• _Source material_:
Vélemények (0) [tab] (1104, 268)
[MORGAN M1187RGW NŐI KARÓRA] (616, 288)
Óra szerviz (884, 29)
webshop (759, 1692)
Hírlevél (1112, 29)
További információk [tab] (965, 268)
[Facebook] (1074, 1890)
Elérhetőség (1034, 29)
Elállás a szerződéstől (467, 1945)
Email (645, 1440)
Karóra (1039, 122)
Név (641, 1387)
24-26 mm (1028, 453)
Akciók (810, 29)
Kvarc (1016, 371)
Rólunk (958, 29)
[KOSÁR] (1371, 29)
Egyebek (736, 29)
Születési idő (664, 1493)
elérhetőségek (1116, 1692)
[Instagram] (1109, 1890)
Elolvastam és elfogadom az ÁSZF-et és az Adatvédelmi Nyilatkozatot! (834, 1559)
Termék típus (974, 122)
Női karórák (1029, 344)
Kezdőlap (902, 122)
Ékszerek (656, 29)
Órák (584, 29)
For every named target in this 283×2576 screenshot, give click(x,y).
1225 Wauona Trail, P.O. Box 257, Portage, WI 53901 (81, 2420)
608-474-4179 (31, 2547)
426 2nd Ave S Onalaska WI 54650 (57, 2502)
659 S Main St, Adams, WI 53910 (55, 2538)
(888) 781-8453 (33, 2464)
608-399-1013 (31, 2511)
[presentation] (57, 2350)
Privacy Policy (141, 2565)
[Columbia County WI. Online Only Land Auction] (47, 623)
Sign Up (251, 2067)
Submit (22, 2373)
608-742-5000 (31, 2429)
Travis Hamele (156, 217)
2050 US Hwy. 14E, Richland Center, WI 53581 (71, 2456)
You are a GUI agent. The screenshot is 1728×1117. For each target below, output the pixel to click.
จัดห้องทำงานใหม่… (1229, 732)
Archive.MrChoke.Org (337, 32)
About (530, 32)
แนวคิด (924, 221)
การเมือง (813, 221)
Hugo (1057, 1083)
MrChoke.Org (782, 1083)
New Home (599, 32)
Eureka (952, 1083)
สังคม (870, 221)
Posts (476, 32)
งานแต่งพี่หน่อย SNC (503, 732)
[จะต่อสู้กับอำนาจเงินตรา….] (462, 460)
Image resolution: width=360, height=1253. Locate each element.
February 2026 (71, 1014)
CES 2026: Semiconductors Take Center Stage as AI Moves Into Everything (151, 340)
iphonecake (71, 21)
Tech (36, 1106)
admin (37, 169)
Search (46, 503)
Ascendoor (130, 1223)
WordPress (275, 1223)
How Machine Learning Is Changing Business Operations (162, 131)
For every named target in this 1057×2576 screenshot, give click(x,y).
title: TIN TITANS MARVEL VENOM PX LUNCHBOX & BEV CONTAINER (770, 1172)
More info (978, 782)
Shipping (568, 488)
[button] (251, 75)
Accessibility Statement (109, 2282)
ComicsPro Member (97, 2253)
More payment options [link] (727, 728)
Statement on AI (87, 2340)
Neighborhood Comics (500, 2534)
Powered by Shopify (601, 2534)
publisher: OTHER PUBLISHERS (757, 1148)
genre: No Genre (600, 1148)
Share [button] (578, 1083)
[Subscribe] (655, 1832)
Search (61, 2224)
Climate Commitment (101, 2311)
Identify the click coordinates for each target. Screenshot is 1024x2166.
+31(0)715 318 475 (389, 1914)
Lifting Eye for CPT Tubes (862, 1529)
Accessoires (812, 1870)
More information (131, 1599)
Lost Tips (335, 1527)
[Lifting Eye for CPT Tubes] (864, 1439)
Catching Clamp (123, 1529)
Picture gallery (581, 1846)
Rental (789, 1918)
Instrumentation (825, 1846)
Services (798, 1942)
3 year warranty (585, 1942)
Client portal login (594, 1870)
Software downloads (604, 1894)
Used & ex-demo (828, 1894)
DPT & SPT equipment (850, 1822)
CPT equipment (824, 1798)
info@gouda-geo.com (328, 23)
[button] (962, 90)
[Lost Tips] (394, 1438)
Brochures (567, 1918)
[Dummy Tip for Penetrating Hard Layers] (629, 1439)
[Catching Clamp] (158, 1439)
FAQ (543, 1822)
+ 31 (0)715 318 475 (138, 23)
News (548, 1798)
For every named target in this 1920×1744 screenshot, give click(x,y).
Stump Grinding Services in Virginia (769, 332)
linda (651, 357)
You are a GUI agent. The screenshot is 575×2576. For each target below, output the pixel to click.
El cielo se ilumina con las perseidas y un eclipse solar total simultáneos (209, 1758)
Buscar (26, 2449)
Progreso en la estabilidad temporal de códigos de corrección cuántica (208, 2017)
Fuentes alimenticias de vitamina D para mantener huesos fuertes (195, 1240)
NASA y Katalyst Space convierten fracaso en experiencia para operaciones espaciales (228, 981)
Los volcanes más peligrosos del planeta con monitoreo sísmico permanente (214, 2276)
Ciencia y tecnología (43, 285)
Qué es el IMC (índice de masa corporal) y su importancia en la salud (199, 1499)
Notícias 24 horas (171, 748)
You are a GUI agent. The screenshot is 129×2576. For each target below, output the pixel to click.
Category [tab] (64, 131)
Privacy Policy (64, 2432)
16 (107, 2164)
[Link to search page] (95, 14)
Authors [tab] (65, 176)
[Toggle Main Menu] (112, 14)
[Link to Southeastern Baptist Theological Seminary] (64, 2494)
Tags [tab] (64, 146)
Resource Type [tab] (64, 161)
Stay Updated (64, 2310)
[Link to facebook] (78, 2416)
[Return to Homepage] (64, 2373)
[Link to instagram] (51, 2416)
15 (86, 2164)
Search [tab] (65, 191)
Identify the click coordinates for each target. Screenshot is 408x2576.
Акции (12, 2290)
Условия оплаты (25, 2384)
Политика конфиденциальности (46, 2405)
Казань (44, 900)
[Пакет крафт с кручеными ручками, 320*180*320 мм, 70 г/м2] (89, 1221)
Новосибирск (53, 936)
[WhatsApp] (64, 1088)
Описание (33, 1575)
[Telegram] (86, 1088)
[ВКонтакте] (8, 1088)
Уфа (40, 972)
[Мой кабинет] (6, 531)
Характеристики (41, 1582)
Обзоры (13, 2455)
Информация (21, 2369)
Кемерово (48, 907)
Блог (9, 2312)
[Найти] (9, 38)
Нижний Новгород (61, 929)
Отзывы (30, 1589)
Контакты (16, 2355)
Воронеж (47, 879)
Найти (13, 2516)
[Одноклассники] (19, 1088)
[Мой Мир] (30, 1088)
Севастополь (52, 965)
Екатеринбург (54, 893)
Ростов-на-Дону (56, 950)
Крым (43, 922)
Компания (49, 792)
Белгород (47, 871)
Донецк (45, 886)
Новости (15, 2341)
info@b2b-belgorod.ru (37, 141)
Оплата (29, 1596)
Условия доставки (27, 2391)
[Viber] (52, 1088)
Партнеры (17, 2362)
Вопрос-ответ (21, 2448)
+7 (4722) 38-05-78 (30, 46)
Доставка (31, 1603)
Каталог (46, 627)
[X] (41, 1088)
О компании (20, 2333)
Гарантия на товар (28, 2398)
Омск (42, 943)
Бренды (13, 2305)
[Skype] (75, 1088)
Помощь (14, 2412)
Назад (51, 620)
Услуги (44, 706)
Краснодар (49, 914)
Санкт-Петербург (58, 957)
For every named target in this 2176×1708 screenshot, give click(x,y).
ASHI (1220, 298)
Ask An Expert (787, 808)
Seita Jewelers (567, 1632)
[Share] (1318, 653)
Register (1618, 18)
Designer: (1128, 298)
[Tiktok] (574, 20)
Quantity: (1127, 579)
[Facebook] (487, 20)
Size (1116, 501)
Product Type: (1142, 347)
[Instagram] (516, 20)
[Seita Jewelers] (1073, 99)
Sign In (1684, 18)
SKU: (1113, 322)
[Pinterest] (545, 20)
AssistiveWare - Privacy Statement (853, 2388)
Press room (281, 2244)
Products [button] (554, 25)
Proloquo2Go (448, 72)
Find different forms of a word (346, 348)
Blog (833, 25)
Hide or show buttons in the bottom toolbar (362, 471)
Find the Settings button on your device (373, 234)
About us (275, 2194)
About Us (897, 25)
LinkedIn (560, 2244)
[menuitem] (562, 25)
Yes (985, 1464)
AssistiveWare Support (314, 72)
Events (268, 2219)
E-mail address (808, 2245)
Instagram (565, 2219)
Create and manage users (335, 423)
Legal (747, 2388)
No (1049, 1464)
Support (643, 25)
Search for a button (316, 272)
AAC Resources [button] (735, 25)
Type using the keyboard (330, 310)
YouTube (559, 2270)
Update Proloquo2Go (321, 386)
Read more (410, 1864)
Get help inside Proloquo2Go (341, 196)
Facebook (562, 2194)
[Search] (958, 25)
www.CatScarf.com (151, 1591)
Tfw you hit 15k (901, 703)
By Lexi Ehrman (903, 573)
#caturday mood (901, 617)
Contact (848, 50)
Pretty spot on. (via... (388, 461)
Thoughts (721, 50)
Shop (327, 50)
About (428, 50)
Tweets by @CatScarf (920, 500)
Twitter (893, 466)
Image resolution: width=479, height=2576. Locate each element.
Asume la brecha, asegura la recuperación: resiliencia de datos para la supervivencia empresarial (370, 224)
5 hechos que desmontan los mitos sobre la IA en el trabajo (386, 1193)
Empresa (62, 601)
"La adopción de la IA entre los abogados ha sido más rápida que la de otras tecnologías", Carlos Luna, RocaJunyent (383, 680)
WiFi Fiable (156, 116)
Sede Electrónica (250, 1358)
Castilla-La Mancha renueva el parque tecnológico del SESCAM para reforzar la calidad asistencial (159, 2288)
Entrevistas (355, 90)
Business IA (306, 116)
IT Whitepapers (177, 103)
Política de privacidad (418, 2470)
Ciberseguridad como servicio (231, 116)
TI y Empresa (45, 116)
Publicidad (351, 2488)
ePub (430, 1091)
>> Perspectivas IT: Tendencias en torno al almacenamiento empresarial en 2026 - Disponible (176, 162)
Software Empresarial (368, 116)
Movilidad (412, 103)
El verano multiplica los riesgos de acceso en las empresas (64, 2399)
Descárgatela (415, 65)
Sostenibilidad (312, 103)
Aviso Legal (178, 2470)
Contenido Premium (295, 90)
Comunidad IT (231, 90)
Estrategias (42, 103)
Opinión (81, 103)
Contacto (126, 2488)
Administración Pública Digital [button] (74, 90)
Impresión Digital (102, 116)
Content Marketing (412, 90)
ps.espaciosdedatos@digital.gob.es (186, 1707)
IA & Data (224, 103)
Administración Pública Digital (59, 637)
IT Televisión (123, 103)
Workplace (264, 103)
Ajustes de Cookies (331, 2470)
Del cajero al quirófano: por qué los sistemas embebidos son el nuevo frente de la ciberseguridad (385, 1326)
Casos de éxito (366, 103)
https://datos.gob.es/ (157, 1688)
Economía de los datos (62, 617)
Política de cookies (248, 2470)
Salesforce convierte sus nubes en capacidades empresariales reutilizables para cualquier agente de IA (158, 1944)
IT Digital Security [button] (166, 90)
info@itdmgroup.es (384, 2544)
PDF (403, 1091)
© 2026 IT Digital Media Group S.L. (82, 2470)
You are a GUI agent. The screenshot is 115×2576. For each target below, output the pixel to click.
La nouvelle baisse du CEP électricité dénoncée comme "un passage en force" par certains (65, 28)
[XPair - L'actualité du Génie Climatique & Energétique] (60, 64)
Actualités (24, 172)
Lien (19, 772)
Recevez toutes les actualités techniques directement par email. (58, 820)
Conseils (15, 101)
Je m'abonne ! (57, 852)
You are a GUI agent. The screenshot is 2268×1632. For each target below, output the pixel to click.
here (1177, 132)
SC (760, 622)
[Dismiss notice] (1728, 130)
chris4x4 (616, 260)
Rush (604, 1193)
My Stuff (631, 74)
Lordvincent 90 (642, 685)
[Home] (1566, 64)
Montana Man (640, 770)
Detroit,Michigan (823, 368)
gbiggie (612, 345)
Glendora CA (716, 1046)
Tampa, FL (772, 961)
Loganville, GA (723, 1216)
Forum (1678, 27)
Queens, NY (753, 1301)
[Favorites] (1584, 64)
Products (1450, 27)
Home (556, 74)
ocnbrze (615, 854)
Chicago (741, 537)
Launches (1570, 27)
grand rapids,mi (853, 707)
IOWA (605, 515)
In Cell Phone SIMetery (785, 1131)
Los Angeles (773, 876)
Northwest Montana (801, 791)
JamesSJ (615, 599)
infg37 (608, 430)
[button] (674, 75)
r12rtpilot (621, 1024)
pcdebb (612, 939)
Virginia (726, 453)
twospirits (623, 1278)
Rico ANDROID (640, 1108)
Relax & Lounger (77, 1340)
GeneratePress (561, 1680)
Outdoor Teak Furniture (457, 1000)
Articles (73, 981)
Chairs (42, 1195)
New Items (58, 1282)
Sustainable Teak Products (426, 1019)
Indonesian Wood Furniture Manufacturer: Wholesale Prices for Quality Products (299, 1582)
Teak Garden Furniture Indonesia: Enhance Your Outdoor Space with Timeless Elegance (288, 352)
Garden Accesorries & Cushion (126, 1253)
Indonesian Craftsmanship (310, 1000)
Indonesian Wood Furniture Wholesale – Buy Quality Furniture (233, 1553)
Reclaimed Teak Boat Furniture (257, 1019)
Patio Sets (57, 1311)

• _What to do_: Among the entries above, copy exactly only the lines starting with the one containing "Lost Tips (335, 1527)" and going through the one containing "FAQ (543, 1822)", both ends included.

• _Answer_:
Lost Tips (335, 1527)
[Lifting Eye for CPT Tubes] (864, 1439)
Catching Clamp (123, 1529)
Picture gallery (581, 1846)
Rental (789, 1918)
Instrumentation (825, 1846)
Services (798, 1942)
3 year warranty (585, 1942)
Client portal login (594, 1870)
Software downloads (604, 1894)
Used & ex-demo (828, 1894)
DPT & SPT equipment (850, 1822)
CPT equipment (824, 1798)
info@gouda-geo.com (328, 23)
[button] (962, 90)
[Lost Tips] (394, 1438)
Brochures (567, 1918)
[Dummy Tip for Penetrating Hard Layers] (629, 1439)
[Catching Clamp] (158, 1439)
FAQ (543, 1822)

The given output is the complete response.